For Bleeker, phenomenological inquiry comprises three main aspects: theoria, logos, and entelecheia. Theoria allows the phenomenologist to discover the essential structures within specific religious practices, while logos refers to the "strict inner laws" by which the essential structures of a religion are related to one another. While both theoria and logos built upon the ideas of previous phenomenologists (in particular, van der Leeuw), entelecheia was Bleeker's own contribution to the discipline. This incorporated the Aristotelian idea of entelechy, that a thing's essence can be realised by its manifestation. Aristotle's classic example of entelechy is an acorn, which manifests its essence through the process of becoming an oak tree.

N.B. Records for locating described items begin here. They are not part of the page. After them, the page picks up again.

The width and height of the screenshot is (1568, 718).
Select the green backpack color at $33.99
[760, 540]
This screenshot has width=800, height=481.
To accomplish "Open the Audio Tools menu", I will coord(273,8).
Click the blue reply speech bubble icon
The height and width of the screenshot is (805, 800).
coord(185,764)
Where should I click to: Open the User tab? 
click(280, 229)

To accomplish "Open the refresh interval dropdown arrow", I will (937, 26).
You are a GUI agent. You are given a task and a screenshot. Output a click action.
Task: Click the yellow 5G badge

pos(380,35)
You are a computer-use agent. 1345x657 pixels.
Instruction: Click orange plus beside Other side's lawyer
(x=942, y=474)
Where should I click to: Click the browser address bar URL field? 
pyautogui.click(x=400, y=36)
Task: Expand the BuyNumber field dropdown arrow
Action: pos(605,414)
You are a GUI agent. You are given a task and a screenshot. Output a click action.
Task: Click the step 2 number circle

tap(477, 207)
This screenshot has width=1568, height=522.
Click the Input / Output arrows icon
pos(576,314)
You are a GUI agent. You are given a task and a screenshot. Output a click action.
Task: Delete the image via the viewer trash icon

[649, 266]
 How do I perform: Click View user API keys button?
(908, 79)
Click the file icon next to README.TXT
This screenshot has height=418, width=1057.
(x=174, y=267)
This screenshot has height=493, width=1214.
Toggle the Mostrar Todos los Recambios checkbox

Thus, in order to determine the essence of religion, the scholar cannot just observe a religion at one moment in time but must observe how a religion has developed throughout history. Bleeker proposed that the lifecycles of individual religions could be analysed to assess their entelechy, and the entelechy of religion in general. Ancient religions—such as those of ancient Greece, Egypt, or Manichaeism—have observable lifecycles. They were born, matured, and died out, with new religions (such as Christianity or Islam) innovating while incorporating aspects of these older religions. Thus, entelecheia allows the scholar to observe the essence of religion unfolding in particular religious traditions throughout history. As the cycle unfolds through history, each iteration of religion becomes stronger and more mature; as a result Bleeker believed that modern religion is the most complete and mature. In this way, entelecheia is not just present in specific religious traditions but in the phenomenon of human religion as a whole.